井出

リリスの井出のネタバレレビュー・内容・結末

リリス(1964年製作の映画)
3.6

このレビューはネタバレを含みます

水の徹底は凄かった。彼女の世界は常に水の中にあり、水に映る彼女はより魅力的に見えた。基本的に頻繁に水をのむ。生水でもなんのためらいもなく飲むし、水に映る自分にキスもする。基本水ばかり見ている。自分の世界に引き込もうと弟や、好意を抱かれてる男を水の中へ飛び込ませようとする。主人公も自転車にのって、水に映り込んで以降、彼女の世界にとらわれていく。そもそも彼女に好意を抱いたのは母親に似ていて、精神もふつうではないという遺伝みたいなものを受け継いでいたようにも思われる。彼は家でもスープしかのまないし、食べることはなかった。食べることが正気を保つという、戦争世代の監督の思想も見えるし、途中一般の家庭を訪れて夫がマフィンをばくばくくうことで強調されていた。そこで会話が成立していないことも、彼が水の世界にとらわれた決定的瞬間だった。雨の使い方でもそれは徹底されていて、彼は嵐の夜から大きな転換をせまられることになる。彼が狂うとき、やはり雨が降った。男が救急車に運ばれるときも雨が降っていて、それは男が死とともに水の世界に入っていくということだろうか。とにかくこのシーンにはいろんな違和感があり、強調されていた。鉄格子と蜘蛛の巣をかけている感じもよく使われていて、彼はここに来たときから蜘蛛の巣にかかっていたことがわかるし、その後女に捕食されるということだった。蜘蛛の巣話も出てきたように、彼らはなにかのきっかけで調和や秩序を壊し、アシンメトリ、混沌に向かっていく。精神病院の廊下はショック集団と同様、人々が違和感ある配置がなされた。
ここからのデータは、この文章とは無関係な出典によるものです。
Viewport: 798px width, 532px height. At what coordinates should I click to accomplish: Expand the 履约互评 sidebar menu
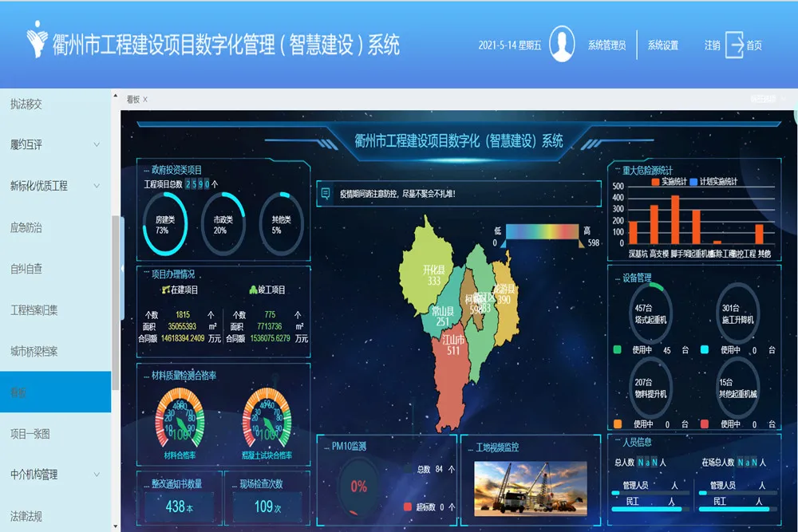[x=97, y=144]
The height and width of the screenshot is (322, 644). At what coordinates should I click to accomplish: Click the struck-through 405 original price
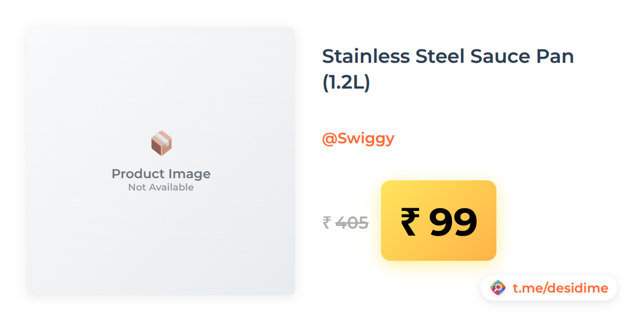pos(352,222)
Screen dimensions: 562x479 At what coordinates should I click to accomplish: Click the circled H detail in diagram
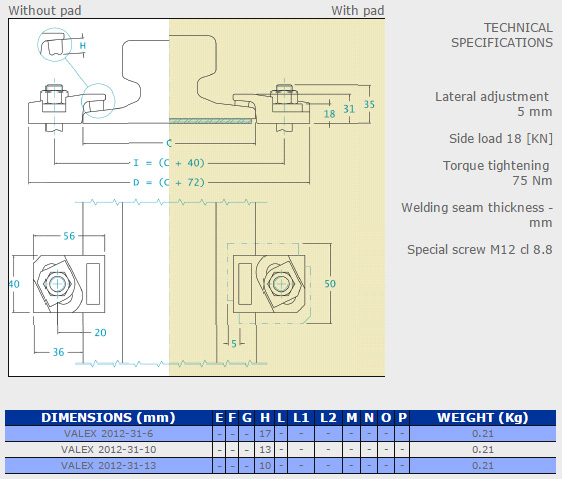(55, 44)
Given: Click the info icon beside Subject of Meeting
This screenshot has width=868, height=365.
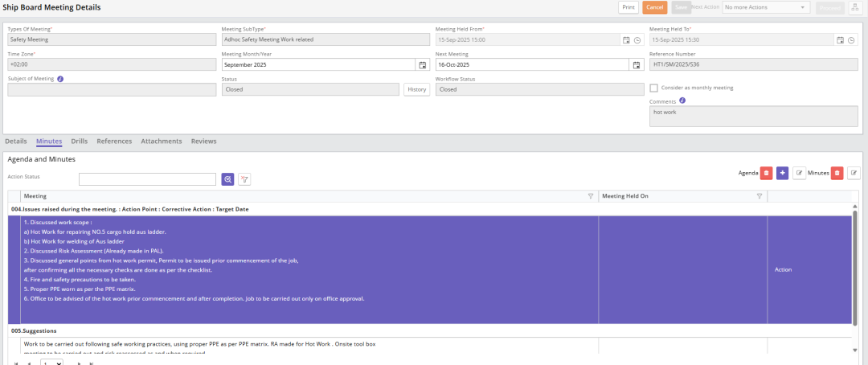Looking at the screenshot, I should coord(61,79).
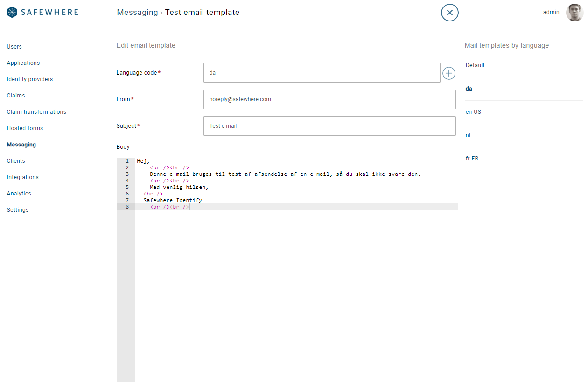Open the Clients page
Image resolution: width=588 pixels, height=383 pixels.
pyautogui.click(x=15, y=160)
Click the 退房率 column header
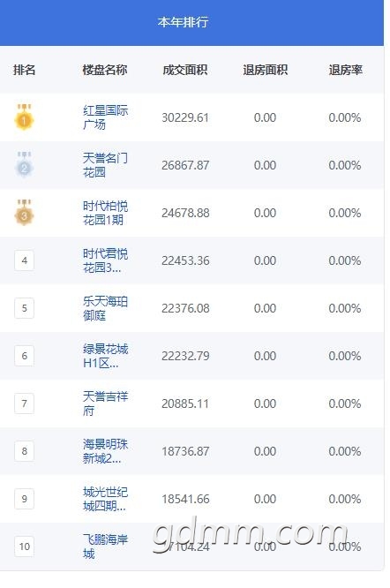Viewport: 390px width, 588px height. [345, 70]
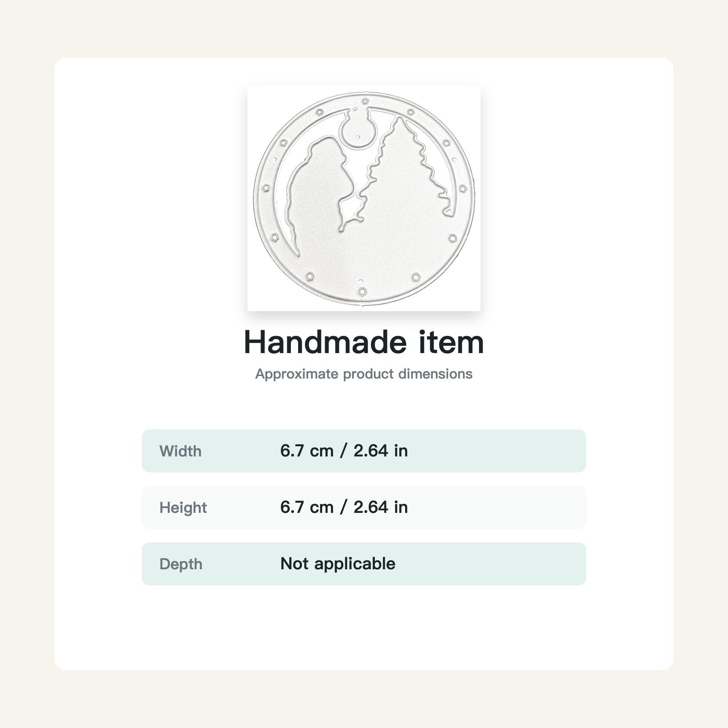Click the star on the ring's right edge
This screenshot has width=728, height=728.
463,188
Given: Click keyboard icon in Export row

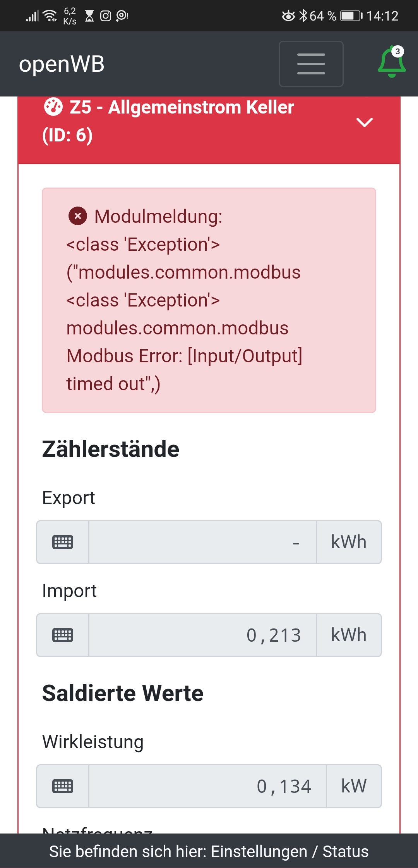Looking at the screenshot, I should point(63,542).
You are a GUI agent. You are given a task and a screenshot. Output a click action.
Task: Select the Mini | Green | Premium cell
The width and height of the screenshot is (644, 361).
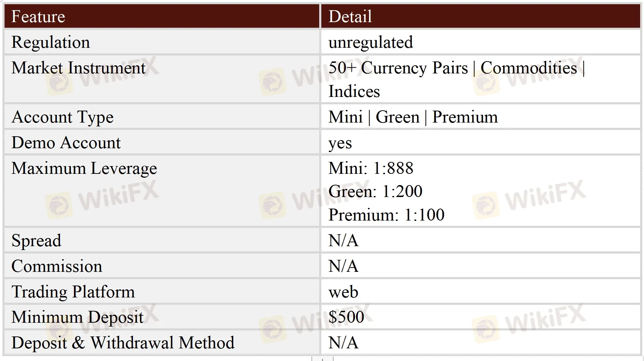[x=413, y=117]
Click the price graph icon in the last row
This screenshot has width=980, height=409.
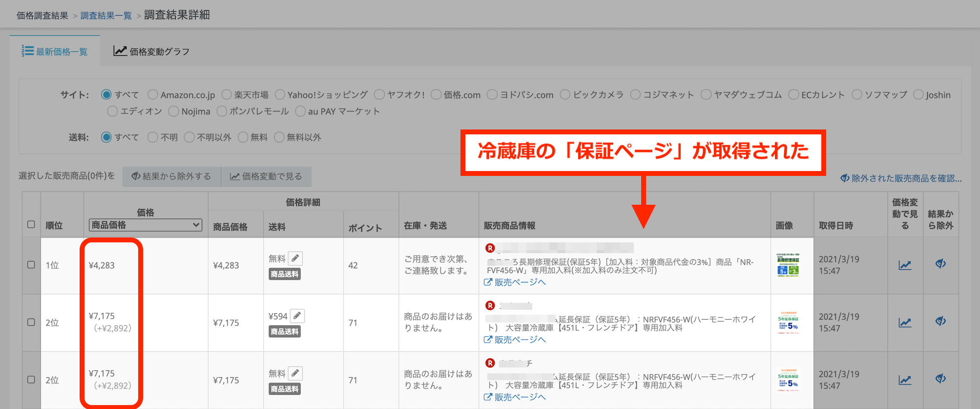904,380
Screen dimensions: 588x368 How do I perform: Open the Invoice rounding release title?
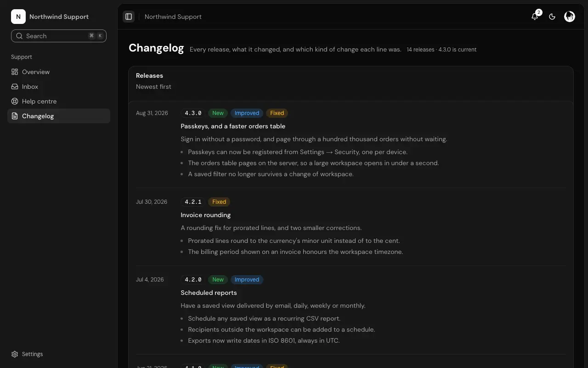pyautogui.click(x=206, y=215)
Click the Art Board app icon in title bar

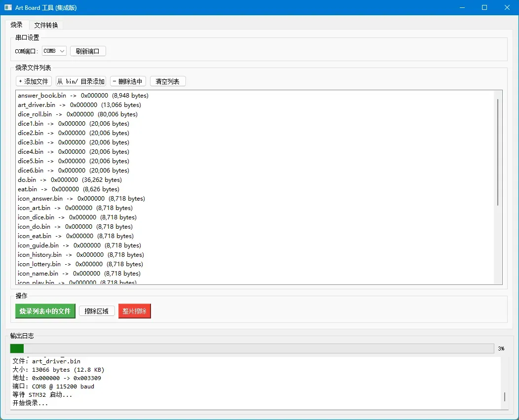[8, 7]
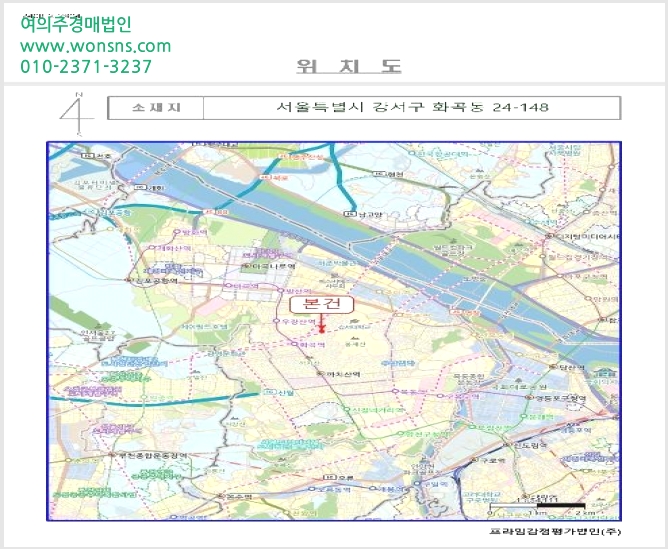Click the 010-2371-3237 phone number
Screen dimensions: 668x549
click(86, 66)
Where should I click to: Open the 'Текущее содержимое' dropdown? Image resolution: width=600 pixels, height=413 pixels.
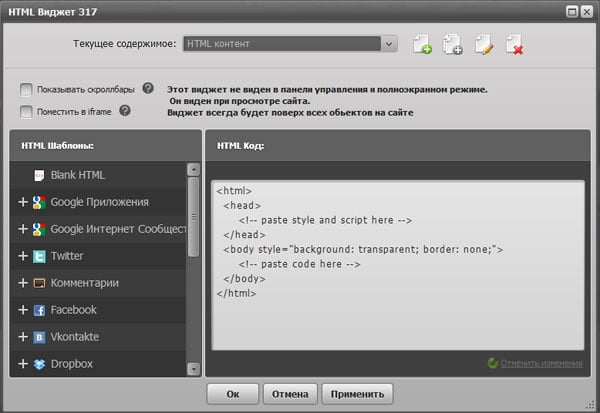389,44
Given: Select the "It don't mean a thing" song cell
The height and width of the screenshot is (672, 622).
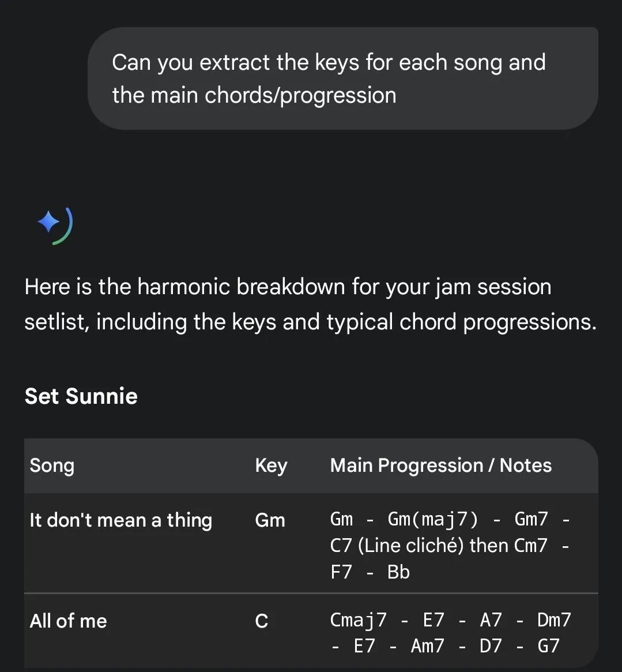Looking at the screenshot, I should (x=121, y=520).
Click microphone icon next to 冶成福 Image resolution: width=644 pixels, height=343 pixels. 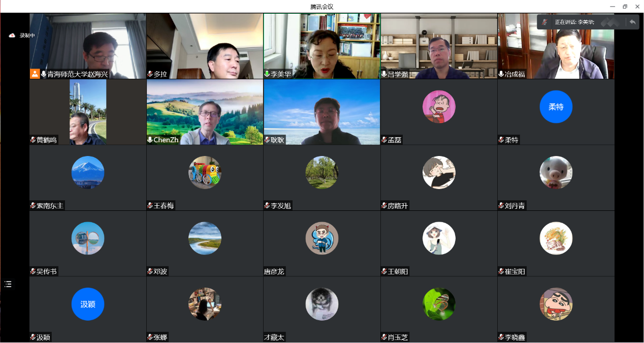(501, 74)
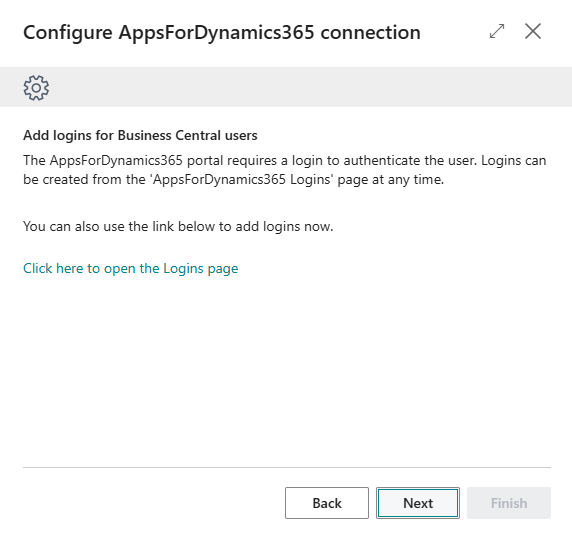
Task: Advance the wizard with the Next button
Action: [418, 503]
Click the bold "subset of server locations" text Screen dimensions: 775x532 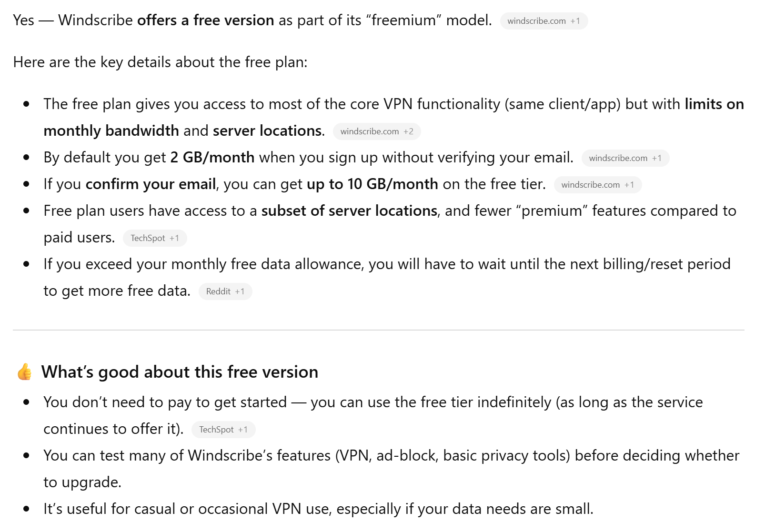(x=349, y=211)
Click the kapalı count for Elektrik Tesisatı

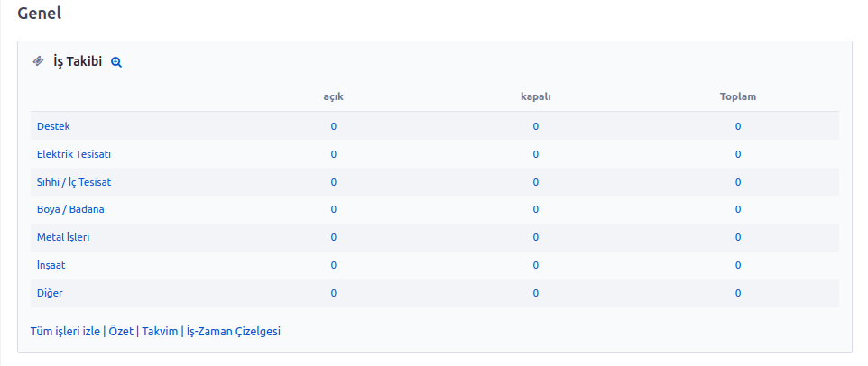[536, 154]
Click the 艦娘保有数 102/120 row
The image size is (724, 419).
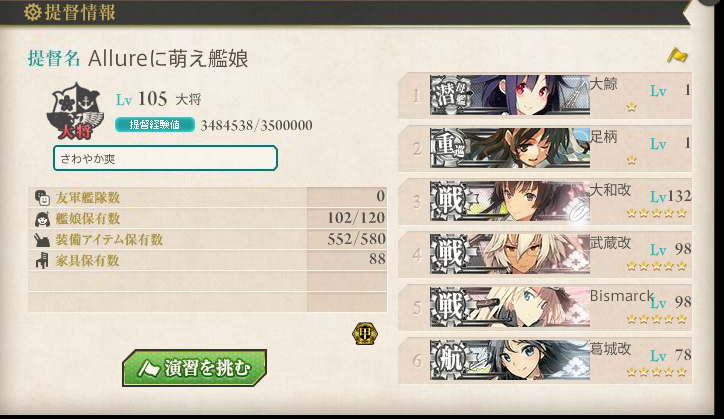pos(207,219)
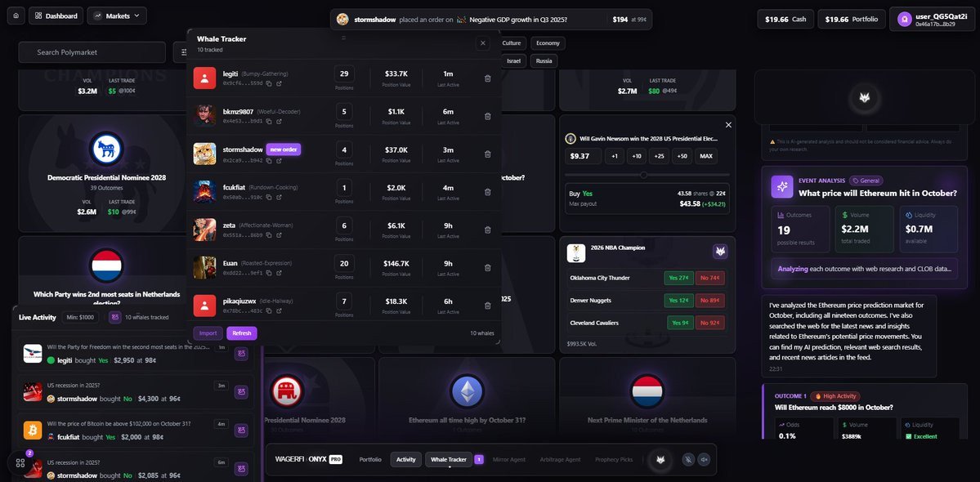The height and width of the screenshot is (482, 980).
Task: Click the Search Polymarket input field
Action: tap(92, 52)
違和感ある構図がカオスであり、狂気のアシンメトリを表しているようだった。
セリフは個人的には、男が絵の具箱をわたし、反応をきくときのがよかった。喜びという根源的なエネルギーが詩的に表現されていた。彼女の愛の説明も狂っていたが的を射ているようでよかった。天才も狂人も紙一重だった。